[Supplied passage]
* * * * *

The Umbrella Twirler Enlists an Accomplice

Last night – one week from opening night – I got one of those eye-openers that make you wonder where your brain has been. There I was onstage, desperately trying to find my cue by glancing sidelong at my fellow choristers. The conductor tapped his music stand to stop the action and, glaring at me as only a Russian can do, said, “You are lookingk everywhere but at me. We do it again, and you are lookingk at me.”

Oh. Unbeknownst to me, he was purposely giving us cues.

What a concept. We redid the passage, and at the key moment, sure enough, he lifted his baton, looked right at us, and signaled that it was OUR TURN TO SING.

Later that night, as I shamefacedly described the scene to my husband, I felt like an idiot for never even imagining that the conductor would actually help us. Pondering a bit more, I realized there were three reasons for my blankness.

One. I remembered from the acting days of my youth that when the stage lights are up and the house lights are down, you can’t see the audience. They are there as a strange, dreamlike, breathing presence whom you are trying to please, but you can’t see them. So while preparing for an opera performance, I assumed I would not be able to see the conductor. I thought he was there in the blackness to watch the stage and try to keep the orchestra caught up to the singers.

Two. I was sure that people onstage are not SUPPOSED to look at the conductor – that doing so would break the illusion of the “fourth wall” (the impression that the audience is secretly peeking into other people’s living rooms). They don’t do it in the professional productions I’ve seen, maintaining rigorous discipline and looking only at each other.

Three. It had never occurred to me that we lowly choristers would actually have someone to rely on, that we wouldn’t have to flounder in a shapeless sea of sound.

That’s my story and I’m sticking to it.


Meanwhile, I’m looking forward to seeing my (blond) self in a black wig, white makeup, and kimono. With parasol and fan, I might just pass as a geisha if you’re a near-sighted person in the second balcony. I think I’ll send a photo of this spectacle to my faculty colleagues at Saybrook Graduate School and see if they can guess who it is.

A key character in Madama Butterfly is her little son, who is born after Act I. A toddler when he appears onstage, he is the focus of his mother’s adoration and part of the heartbreaking finale. One day at rehearsal, one of the younger chorus members brought her son to meet the director. However, he is seven years old and a husky youngster, too large for even the most forgiving audience member to mistake for a two-year-old. Certainly too heavy for a soprano to lug around onstage while warbling a lullaby. I wondered if my little neighbor Olivia would do… she is five and part of a family heavily involved in music, dance, and theatre. As we drove to her “audition,” she boldly sang the entirety of the title song of “Hello, Dolly.” Since Butterfly’s little son does not speak or sing, this impressive talent would regrettably not be exhibited to our operatic audience, but I pondered whether to nudge her to sing it for the director. As it happened, he just wanted to talk to her, explain the plot (expurgated), and see how she reacted. He is in his 70s and was a busy tenor for decades, so I imagine he has interviewed numerous tots and knows how to pick the one who will steal hearts onstage without picking his nose or starting to cry.

* * * * *

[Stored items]
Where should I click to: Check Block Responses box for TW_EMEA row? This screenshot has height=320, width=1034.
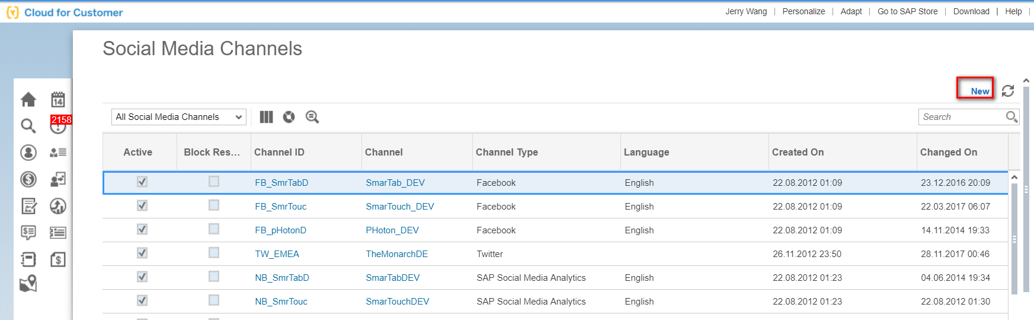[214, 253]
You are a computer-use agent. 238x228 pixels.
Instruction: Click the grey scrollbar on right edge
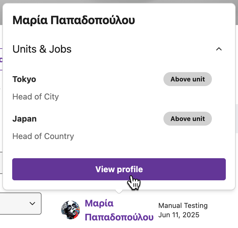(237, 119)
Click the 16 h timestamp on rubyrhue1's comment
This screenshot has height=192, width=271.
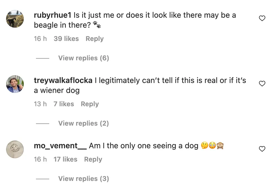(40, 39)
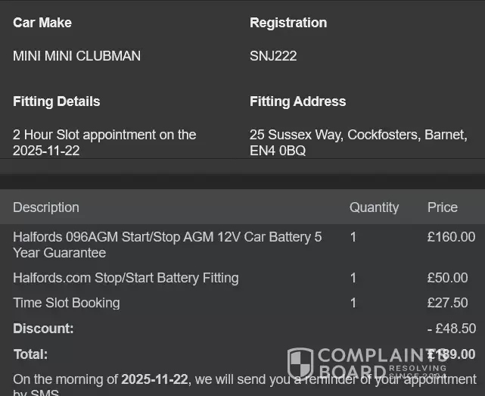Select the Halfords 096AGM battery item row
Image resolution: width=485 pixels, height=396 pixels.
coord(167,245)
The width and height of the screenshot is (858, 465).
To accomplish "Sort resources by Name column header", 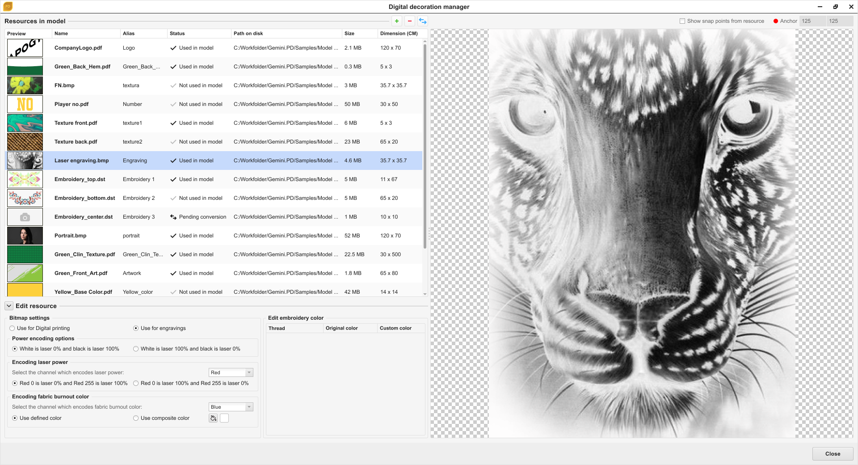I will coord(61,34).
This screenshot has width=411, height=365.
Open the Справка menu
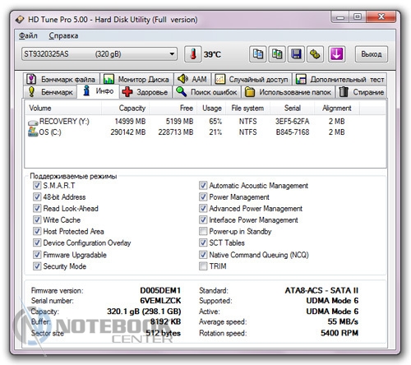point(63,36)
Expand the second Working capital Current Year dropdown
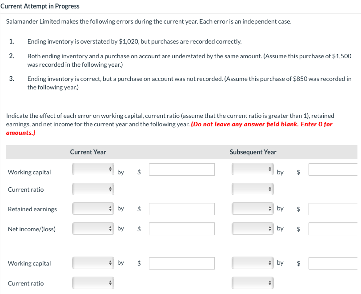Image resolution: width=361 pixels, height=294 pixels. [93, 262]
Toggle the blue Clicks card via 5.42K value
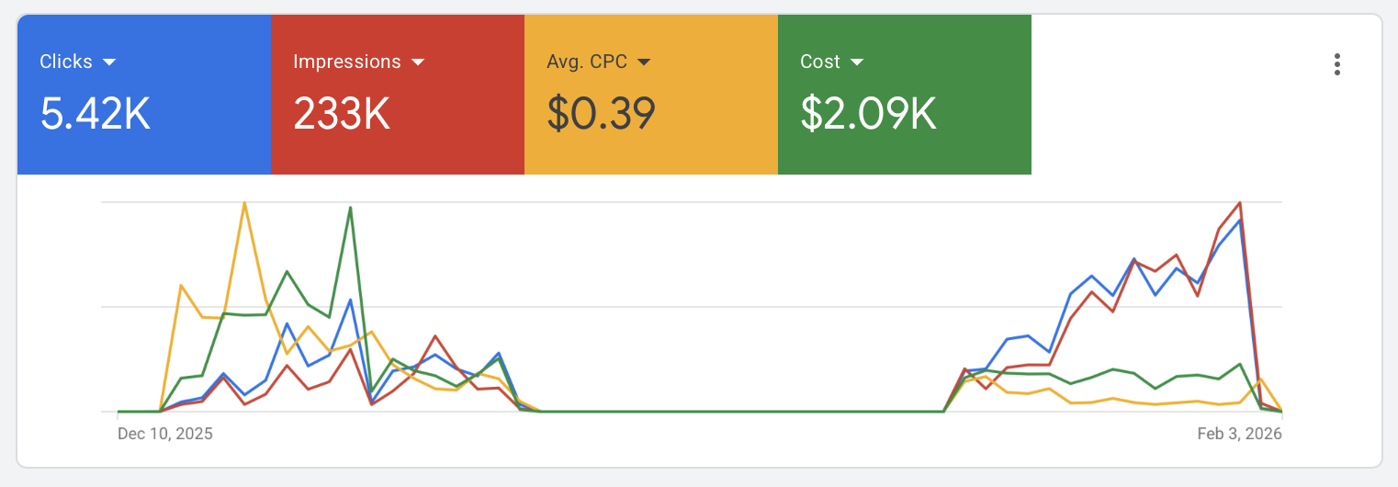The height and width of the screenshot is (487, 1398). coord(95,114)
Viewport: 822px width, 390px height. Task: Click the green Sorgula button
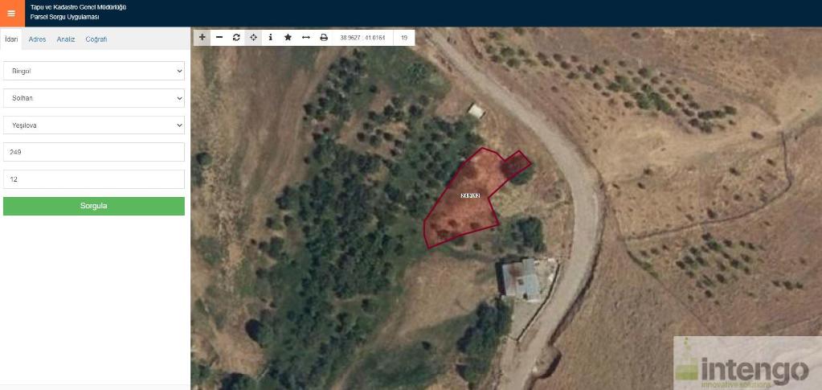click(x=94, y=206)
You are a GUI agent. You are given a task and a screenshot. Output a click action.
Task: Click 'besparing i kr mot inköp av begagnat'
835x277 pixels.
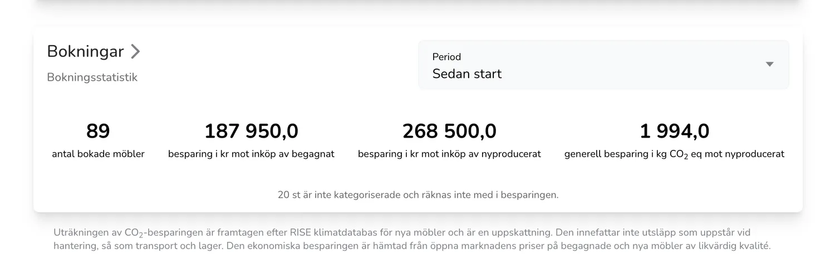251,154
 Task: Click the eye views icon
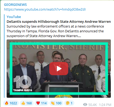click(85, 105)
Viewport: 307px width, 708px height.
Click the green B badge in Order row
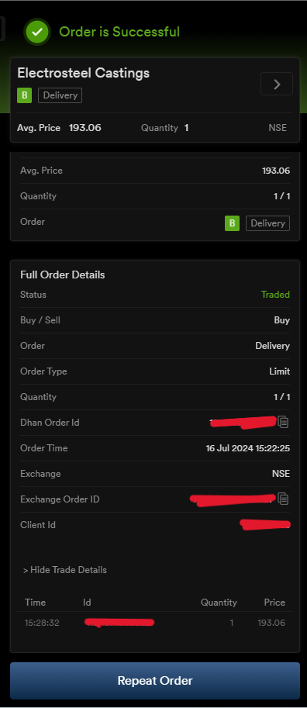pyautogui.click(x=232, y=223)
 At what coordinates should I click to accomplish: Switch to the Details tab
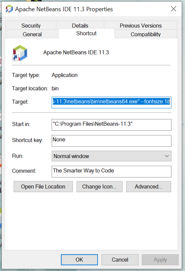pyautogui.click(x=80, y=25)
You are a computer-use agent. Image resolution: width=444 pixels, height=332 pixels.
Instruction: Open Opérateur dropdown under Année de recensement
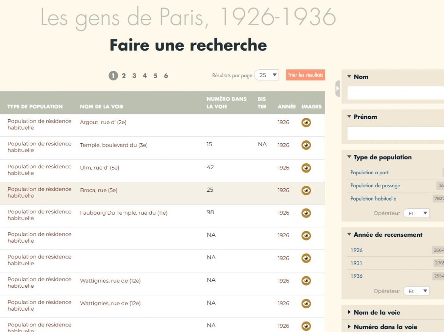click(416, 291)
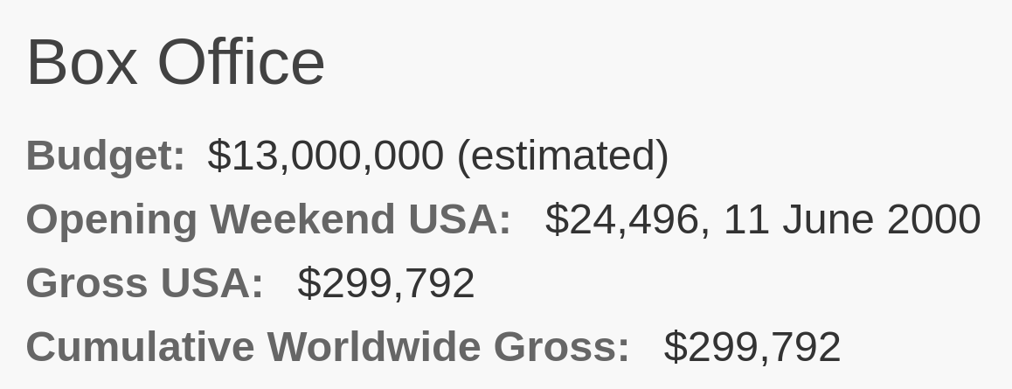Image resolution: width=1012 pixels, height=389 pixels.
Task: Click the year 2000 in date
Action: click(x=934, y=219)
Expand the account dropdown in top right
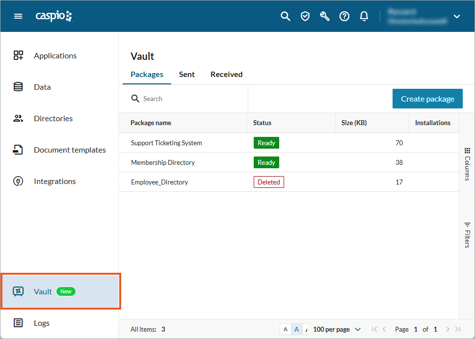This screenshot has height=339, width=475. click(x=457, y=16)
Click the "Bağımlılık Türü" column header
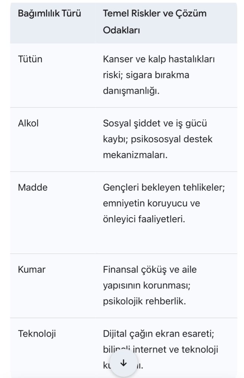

* * * * *

[Work task 1]
In the opera chorus essay, how old is the narrator's neighbor Olivia?
[Work task 2]
Echo a stretch of the opera chorus essay word for word: begin at the words "What a concept." and stop after "TURN TO SING.".
[Work task 3]
Give what follows in the opera chorus essay, picking up after its final sentence.

[Output 1]
Olivia is five years old.

[Output 2]
What a concept. We redid the passage, and at the key moment, sure enough, he lifted his baton, looked right at us, and signaled that it was OUR TURN TO SING.

[Output 3]
Behold, she has been given the role! I’m a little nervous about this, as the job of the toddler (nicknamed “Trouble”) is to sit here and there without moving very much. How can you expect a very young child to sit still for so long? But my little friend did splendidly on her first rehearsal. She was more patient than I was! Maybe it was a test, but the director made her wait almost three hours before he called for her to rehearse. All this time, the principals were singing, the stage manager was taking notes and whispering to various assistants, and the conductor was stopping and starting the action to give comments. Olivia sat on her mother’s lap or wandered around quietly looking at the artificial cherry tree, which was being festooned with blossoms by a woman who would stand back, look critically at her work, then step forward to attach another blossom. Olivia had been given her costume, so dressed in red and black embroidery with a flowing red robe, she was a bright little dot in the cavernous warehouse cum rehearsal hall full of people in blue jeans and t-shirts.

Finally, she was called. I was agog* to eavesdrop, but I was sitting too far away.

* Actually, I was two gogs.

I could see her listening solemnly to instructions and dutifully falling asleep on command. By the end of her rehearsal time, she had made such an impression that the director decided to give her extra little things to do. I’ll have to wait until her next rehearsal, or maybe even opening night, to see the staging they’ve given her. Go, Olivia!